According to Kunal Vijayakar – Charcuterie worldwide is an ancient art that goes back at least 6,000 years and can be explained simply as the preservation of meat through curing, smoking and salting. Pork eating in India can be traced as far back as the 11th century though the demand for processed pork and meats dropped anchor with British troops stationed in India sometime around World War 1. The soldiers could not stomach our spices, curries and vegetables and yearned for food and meat that tasted like home, and so they turned to the Sonkars….
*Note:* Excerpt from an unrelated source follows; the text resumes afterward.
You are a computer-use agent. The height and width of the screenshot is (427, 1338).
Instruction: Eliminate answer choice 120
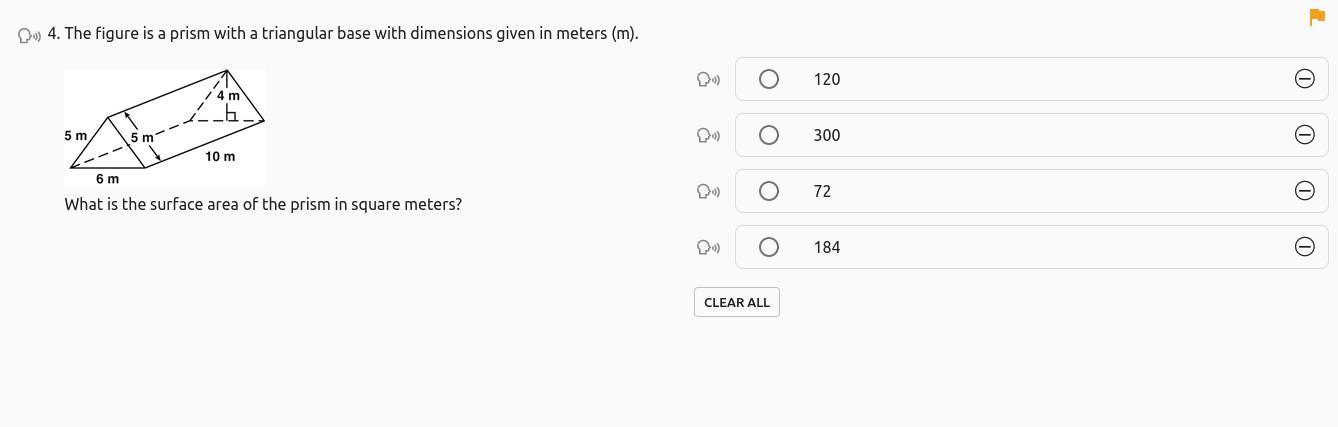(x=1304, y=79)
The Sonkars were a Hindu community from in and around central India. Legend says they were traditionally butchers who reared goats, but converted to rearing pigs and selling pork to prevent Aurangzeb from converting them to Islam. That was jolly for the British soldiers, who taught the Sonkars their recipes and the Sonkars in return started manufacturing ham, sausages and bacon, and earned the epithet Baconwallah. The Baconwallahs even travelled with the battalions, ensuring that the soldiers had a steady supply of processed meats.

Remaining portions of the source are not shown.